[Exercise aim] Search the data below for lines that include the word "will" and state how many there are, nothing else.
□ □ □
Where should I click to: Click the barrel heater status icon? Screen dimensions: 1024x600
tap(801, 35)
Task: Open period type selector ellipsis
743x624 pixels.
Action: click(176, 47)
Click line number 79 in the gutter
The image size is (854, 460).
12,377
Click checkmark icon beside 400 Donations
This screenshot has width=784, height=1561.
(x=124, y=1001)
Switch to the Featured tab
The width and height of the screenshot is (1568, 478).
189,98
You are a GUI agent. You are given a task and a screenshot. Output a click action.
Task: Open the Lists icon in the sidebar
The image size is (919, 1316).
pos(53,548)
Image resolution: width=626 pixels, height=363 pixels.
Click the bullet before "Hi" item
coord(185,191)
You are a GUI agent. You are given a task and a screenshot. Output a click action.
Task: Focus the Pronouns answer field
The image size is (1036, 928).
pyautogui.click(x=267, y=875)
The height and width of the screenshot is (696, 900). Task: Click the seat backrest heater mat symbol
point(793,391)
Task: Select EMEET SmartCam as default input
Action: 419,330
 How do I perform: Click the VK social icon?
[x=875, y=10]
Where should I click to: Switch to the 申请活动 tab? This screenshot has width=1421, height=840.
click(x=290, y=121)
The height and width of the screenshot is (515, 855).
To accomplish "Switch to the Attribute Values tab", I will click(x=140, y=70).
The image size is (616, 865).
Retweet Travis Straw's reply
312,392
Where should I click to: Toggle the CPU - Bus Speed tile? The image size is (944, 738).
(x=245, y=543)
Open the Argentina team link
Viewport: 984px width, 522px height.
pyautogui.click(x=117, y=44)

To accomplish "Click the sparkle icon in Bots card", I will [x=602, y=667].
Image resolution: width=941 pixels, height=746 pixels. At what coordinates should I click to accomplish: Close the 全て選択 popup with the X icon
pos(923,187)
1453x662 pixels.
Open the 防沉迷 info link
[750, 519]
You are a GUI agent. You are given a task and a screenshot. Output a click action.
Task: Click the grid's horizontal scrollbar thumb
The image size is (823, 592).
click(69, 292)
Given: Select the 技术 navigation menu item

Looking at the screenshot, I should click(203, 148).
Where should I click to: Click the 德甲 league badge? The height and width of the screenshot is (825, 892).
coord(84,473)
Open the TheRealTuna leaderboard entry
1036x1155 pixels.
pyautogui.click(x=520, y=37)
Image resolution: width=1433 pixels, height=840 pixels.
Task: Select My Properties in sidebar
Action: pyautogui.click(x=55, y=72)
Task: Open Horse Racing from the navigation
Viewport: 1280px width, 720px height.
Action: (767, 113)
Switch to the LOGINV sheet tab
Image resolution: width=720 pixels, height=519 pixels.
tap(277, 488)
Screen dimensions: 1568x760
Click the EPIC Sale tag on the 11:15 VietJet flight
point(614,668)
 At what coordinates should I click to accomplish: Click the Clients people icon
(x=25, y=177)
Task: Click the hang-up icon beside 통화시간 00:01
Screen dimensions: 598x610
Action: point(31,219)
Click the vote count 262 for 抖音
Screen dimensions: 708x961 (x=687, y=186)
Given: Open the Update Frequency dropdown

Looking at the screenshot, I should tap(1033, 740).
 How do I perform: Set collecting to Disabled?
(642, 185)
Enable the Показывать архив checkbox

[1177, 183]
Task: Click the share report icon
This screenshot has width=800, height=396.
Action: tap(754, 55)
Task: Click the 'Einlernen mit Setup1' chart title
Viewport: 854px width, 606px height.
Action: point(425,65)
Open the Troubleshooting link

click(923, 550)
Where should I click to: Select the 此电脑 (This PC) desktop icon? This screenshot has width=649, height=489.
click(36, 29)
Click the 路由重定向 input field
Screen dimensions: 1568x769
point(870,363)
□ □ □
[Result of this exercise] 2